I received word from our credit union today that soon we’ll be able to electronically deposit our checks from a smartphone or scanner. I had in my pocket a check that has been awaiting deposit for a week and thought how convenient. But the feature isn’t enabled yet so I walked to the bank during a break in work. I walked down the quad on campus, past trees blooming. I noticed an interesting student exhibit being temporarily installed outside the union called “The Wall of Prejudice”. I took in some of the energy of students walking all around and somehow got to noticing a wide variety of different skin tones and cultural garbs. I got to the bank and stood at the teller’s station. He was stumbling on actions a little and we chatted about how long a day it had been. I commented on the new check deposit feature and he expressed a lingering question whether he would have a job for much longer.

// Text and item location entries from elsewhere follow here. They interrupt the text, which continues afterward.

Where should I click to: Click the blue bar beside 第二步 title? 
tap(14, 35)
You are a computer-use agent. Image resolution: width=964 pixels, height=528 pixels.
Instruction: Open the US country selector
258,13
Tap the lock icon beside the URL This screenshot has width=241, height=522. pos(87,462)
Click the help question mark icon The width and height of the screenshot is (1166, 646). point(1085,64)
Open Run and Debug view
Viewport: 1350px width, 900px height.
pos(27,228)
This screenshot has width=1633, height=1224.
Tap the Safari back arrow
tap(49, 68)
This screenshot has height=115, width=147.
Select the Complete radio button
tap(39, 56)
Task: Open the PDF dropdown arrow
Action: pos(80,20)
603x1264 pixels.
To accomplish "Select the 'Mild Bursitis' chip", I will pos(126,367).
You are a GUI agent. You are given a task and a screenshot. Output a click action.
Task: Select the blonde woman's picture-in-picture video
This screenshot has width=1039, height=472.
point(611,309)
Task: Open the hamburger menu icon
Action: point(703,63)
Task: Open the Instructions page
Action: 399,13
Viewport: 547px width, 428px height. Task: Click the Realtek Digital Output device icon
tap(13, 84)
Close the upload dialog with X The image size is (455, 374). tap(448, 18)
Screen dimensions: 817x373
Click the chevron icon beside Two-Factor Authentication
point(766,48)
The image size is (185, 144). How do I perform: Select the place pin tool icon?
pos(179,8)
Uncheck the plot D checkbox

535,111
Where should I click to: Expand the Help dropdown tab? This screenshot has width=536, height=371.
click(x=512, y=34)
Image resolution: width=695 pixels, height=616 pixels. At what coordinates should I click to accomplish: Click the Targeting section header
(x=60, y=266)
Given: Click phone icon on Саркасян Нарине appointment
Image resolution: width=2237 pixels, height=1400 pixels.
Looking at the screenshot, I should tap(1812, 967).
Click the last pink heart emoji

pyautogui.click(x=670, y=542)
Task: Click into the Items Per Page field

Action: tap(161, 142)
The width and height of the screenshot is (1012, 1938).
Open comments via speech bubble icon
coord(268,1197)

As I walked back to the office I thought about how new research is finding we are constantly loosing days from our lives because we sit for such extended periods. I thought about how I rarely get to the gym, but instead only integrate my exercise into my daily commute and my urban farm chores. And I thought about how technology provides convenience but it also segregates us from people different from us by destroying the chance opportunities for community that we have in the “inconvenient” walk to the bank.
I’m not a Luddite by any means, and have been one of the earliest adopters on a number of emerging technologies over my lifetime. My job is to teach others about the basics of technology. My research is about the application of technology in community to meet community and individual development goals. But I also am deeply convinced that we have the agency and self-efficacy to choose which technologies to use, when to use them, and where. We also can and should stop sometimes, and critically reflect on whether our choices are advancing our goals more than they are hurting them. And we need to take a bigger systems approach to that appraisal, to consider our deeper goals, not just the most obvious, such as what is most convenient or efficient. Sometimes convenience and efficiency are happy byproducts of achieving our broader goals of community development. And sometimes they are the hindrance to those goals.
I certainly will be tempted to use that automatic deposit feature. I wonder if I will, and whether as a habit or only when its the “best” choice within the context?